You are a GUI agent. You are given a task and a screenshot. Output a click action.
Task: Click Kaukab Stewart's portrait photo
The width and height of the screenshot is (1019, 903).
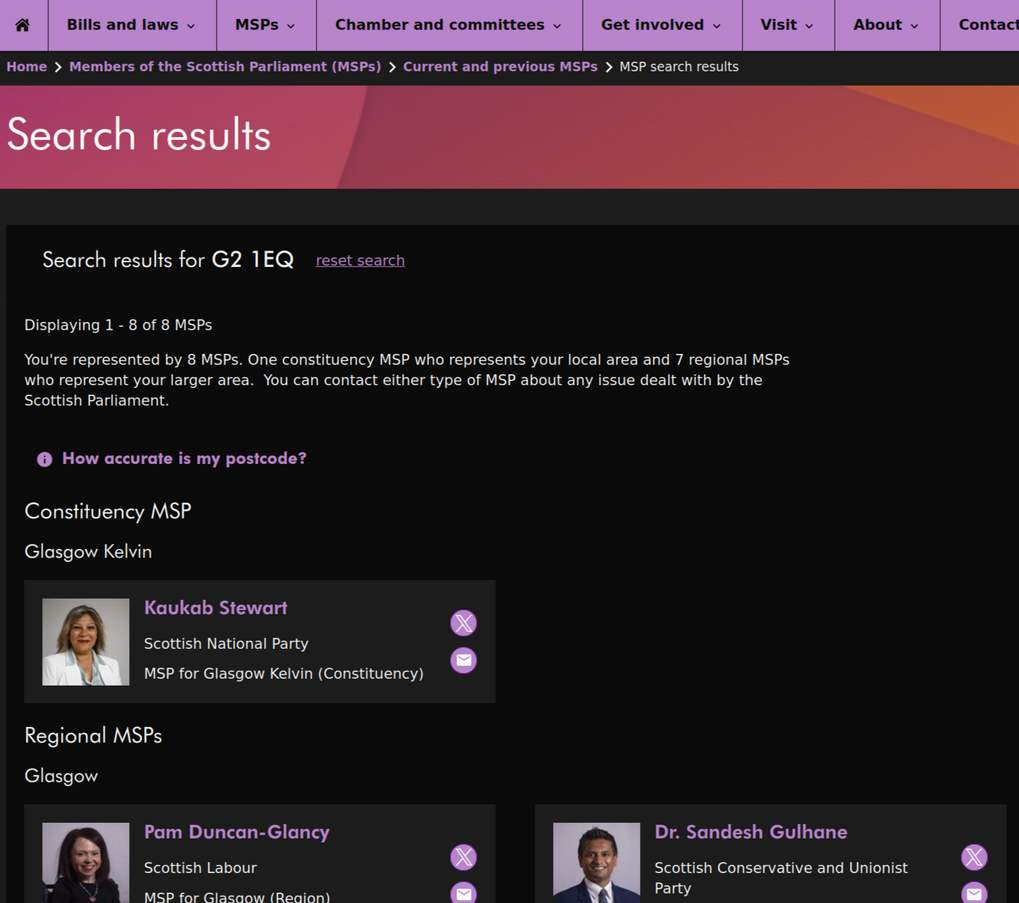[86, 642]
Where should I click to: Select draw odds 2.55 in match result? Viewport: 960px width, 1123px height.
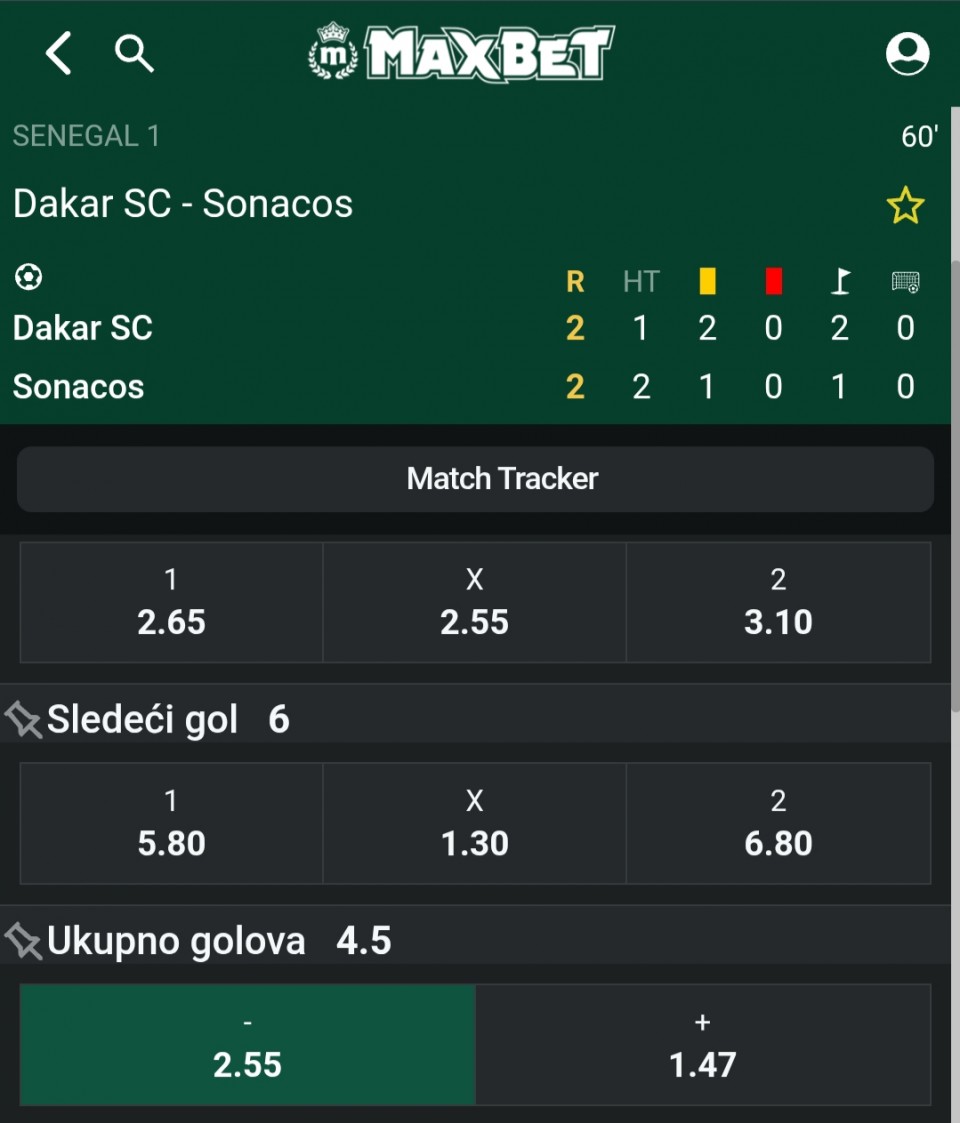click(x=475, y=603)
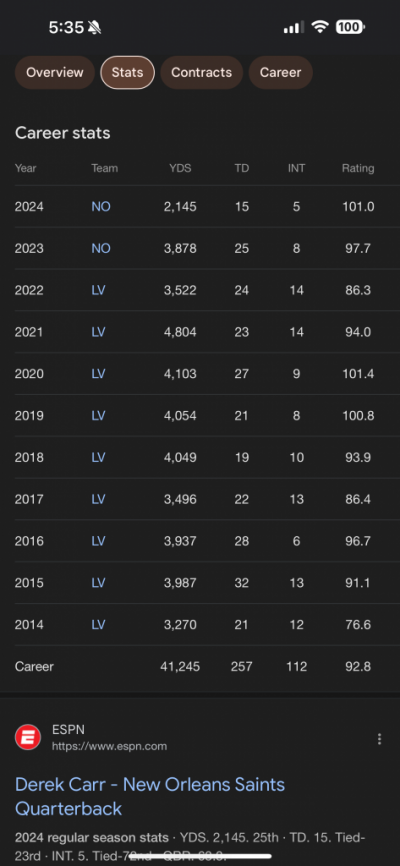Image resolution: width=400 pixels, height=866 pixels.
Task: Open the Contracts tab
Action: 202,72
-------------------------
→ **DESCRIPTION OF THE TASK**:
Nothing but the records, repeated exactly and stripped of pictures, should appear in the answer.

→ **RESPONSE BELOW**:
You are a GUI agent. You are given a task and a screenshot. Output a click action.
Task: Click Kaukab Stewart's portrait photo
The width and height of the screenshot is (1019, 903).
[86, 642]
Where should I click to: Select draw odds 2.55 in match result? Viewport: 960px width, 1123px height.
click(x=475, y=603)
Image resolution: width=400 pixels, height=866 pixels.
Task: Open the Contracts tab
Action: 202,72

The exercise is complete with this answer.